How is this to be explained? Part of the answer may lie in the fact that the Communists, unlike the Nazis, talk the language of the west. They speak of brotherhood, not of the “leadership” principle. They offer peace, not war. Another partial answer may be that Communism, in attacking wealth and property, stirs an uneasy chord in the Christian soul brought up to believe that you cannot serve God and mammon. But possibly the chief explanation of the West’s strange weakness in the secular struggle against Communist ideas lies in the fact that for a considerable part of the time that has passed since Marx first published his challenge in 1848, the Western world has unconsciously acted and thought as though some of Marx’s fundamental ideas were true. This is the greatest paradox of all. During many decisive decades, the Western peoples, the supposed prophets of idealism and freedom, acted and thought as though they had become economic determinists. The argument was forever recurring in a context shaped not by the West but by Marx.

In theory, this should never have occurred. The starting point of most philosophical and political systems is their view of the nature of man, and the gap between the Marxist and the Western view of human nature could hardly be more wide. From Marx’s fundamental view of man as a mere center of physical energy reacting to a physical environment must flow a doctrine of complete historical and economic determinism. From Marx’s notion that only the unequal distribution of physical assets — private property — creates any dynamism, contradictions, or problems in society must follow the extraordinary indifference of Marxists to problems of a political and moral nature. The attitude apparently is that once private ownership is abolished by inexorable economic forces, political liberty and moral order will look after themselves.
########################################
◆ **WHAT YOU ARE ASKED TO DO**
Copy out the full passage on Communism and the West word for word. The material that comes next has no connection to the passage on Communism and the West.

◆ **RECORDS SHOWN**
########################################
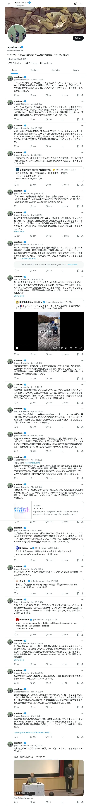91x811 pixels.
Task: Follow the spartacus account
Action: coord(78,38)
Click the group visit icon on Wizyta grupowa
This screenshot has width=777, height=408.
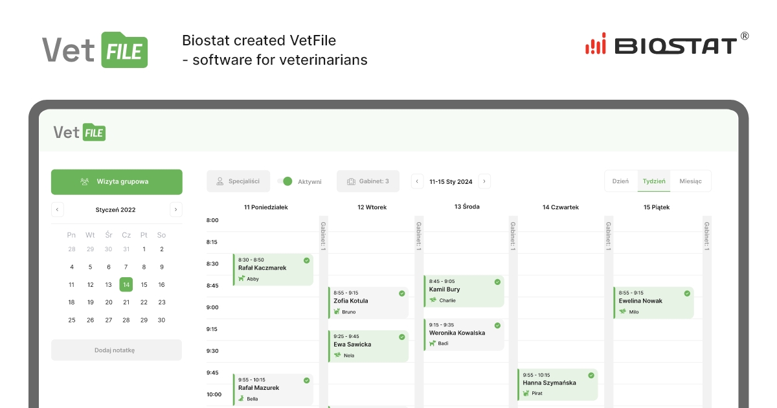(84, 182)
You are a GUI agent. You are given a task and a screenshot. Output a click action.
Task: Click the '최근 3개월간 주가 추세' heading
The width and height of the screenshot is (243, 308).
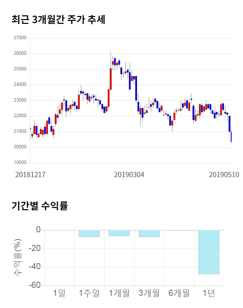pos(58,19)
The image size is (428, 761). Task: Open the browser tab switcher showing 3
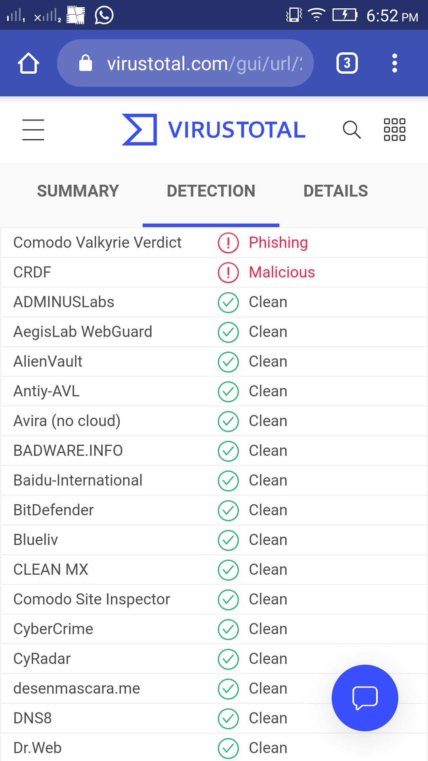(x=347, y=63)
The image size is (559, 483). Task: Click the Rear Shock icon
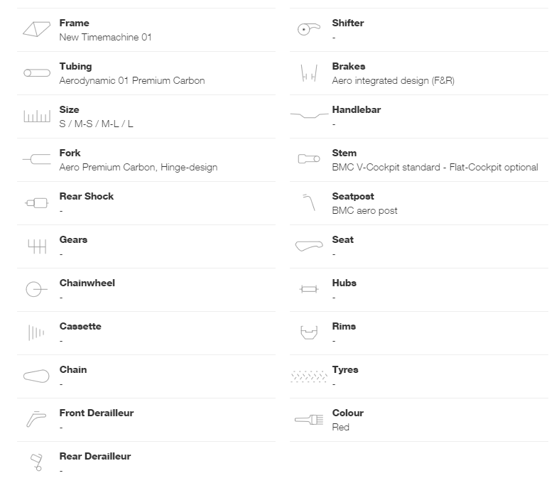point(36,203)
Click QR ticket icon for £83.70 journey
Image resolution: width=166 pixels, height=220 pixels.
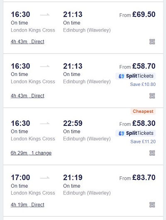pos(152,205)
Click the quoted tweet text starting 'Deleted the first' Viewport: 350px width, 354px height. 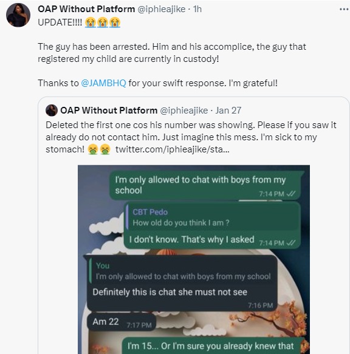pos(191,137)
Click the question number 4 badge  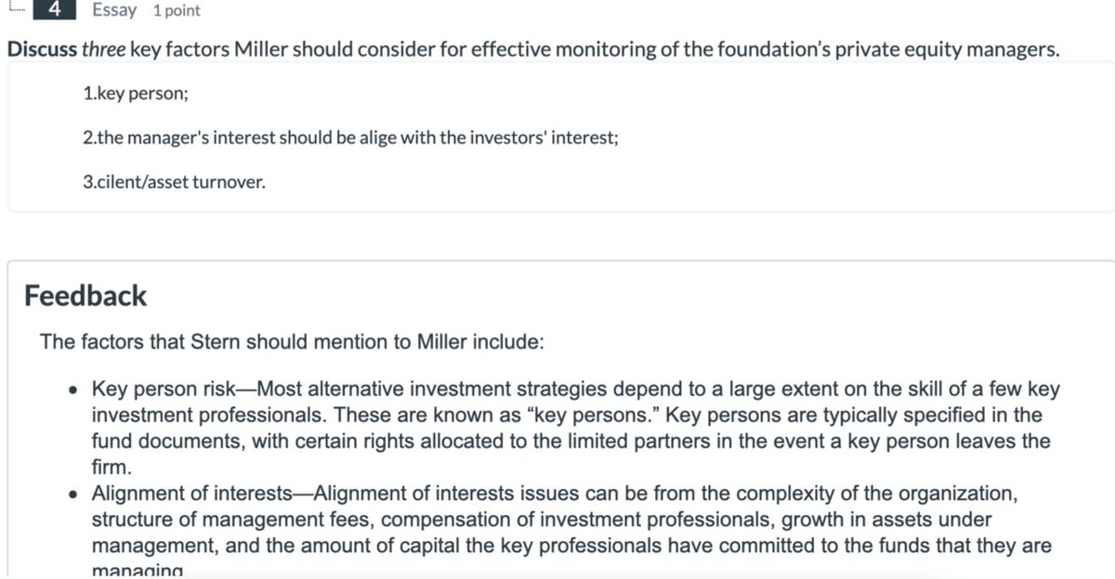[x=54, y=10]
########################################
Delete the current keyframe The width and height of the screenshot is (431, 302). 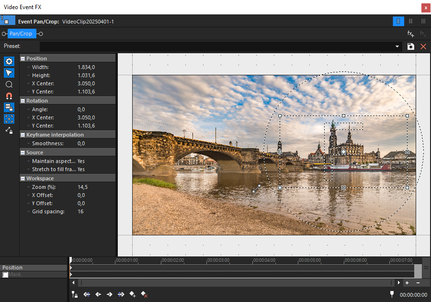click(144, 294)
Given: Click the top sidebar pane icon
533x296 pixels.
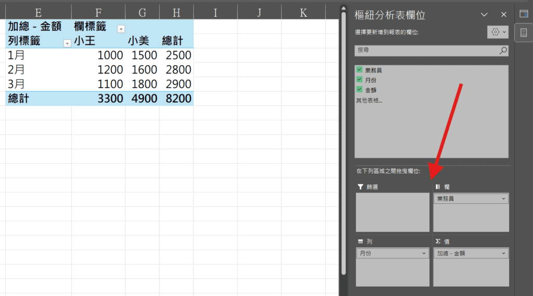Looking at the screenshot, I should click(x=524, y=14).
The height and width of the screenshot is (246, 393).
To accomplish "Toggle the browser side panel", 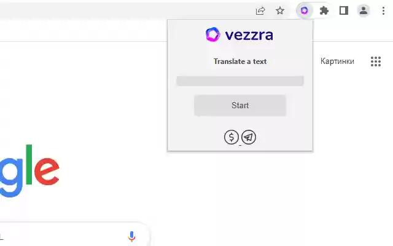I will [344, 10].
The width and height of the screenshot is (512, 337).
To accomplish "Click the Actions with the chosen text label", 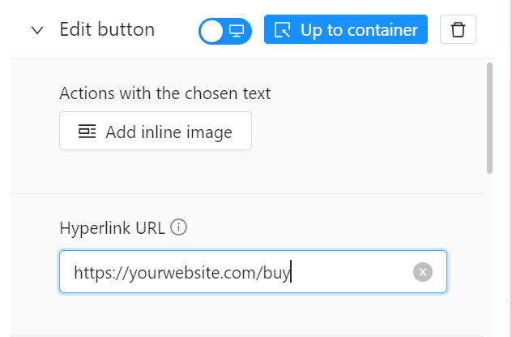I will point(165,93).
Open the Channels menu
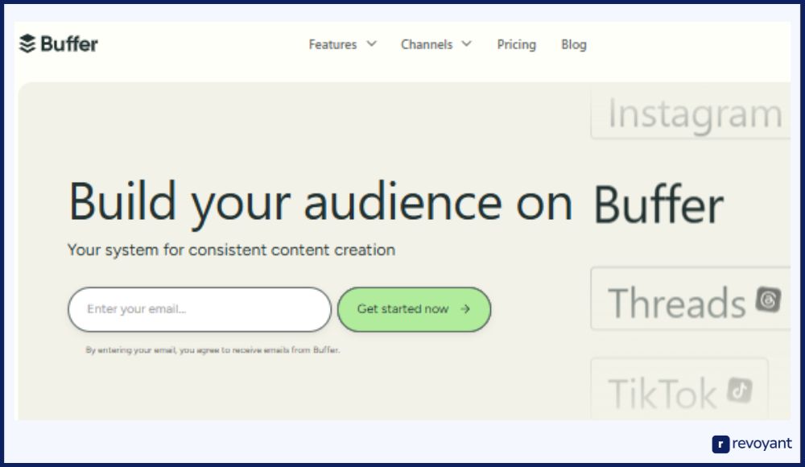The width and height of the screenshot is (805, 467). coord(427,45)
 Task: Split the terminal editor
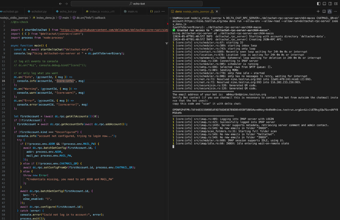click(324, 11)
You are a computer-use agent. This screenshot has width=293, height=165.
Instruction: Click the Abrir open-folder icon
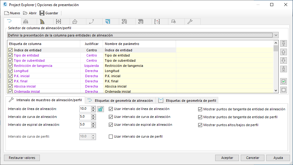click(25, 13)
########################################
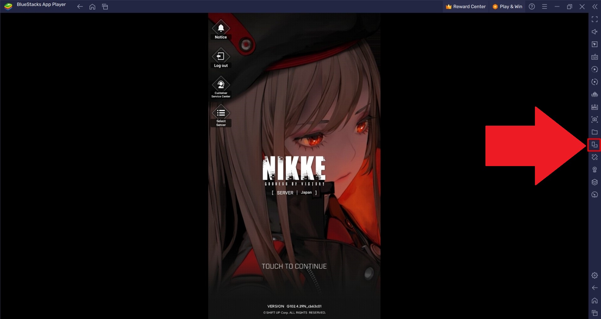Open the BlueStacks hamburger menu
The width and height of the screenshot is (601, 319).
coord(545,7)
########################################
◆ **REPLY**
How is this to be explained? Part of the answer may lie in the fact that the Communists, unlike the Nazis, talk the language of the west. They speak of brotherhood, not of the “leadership” principle. They offer peace, not war. Another partial answer may be that Communism, in attacking wealth and property, stirs an uneasy chord in the Christian soul brought up to believe that you cannot serve God and mammon. But possibly the chief explanation of the West’s strange weakness in the secular struggle against Communist ideas lies in the fact that for a considerable part of the time that has passed since Marx first published his challenge in 1848, the Western world has unconsciously acted and thought as though some of Marx’s fundamental ideas were true. This is the greatest paradox of all. During many decisive decades, the Western peoples, the supposed prophets of idealism and freedom, acted and thought as though they had become economic determinists. The argument was forever recurring in a context shaped not by the West but by Marx.

In theory, this should never have occurred. The starting point of most philosophical and political systems is their view of the nature of man, and the gap between the Marxist and the Western view of human nature could hardly be more wide. From Marx’s fundamental view of man as a mere center of physical energy reacting to a physical environment must flow a doctrine of complete historical and economic determinism. From Marx’s notion that only the unequal distribution of physical assets — private property — creates any dynamism, contradictions, or problems in society must follow the extraordinary indifference of Marxists to problems of a political and moral nature. The attitude apparently is that once private ownership is abolished by inexorable economic forces, political liberty and moral order will look after themselves.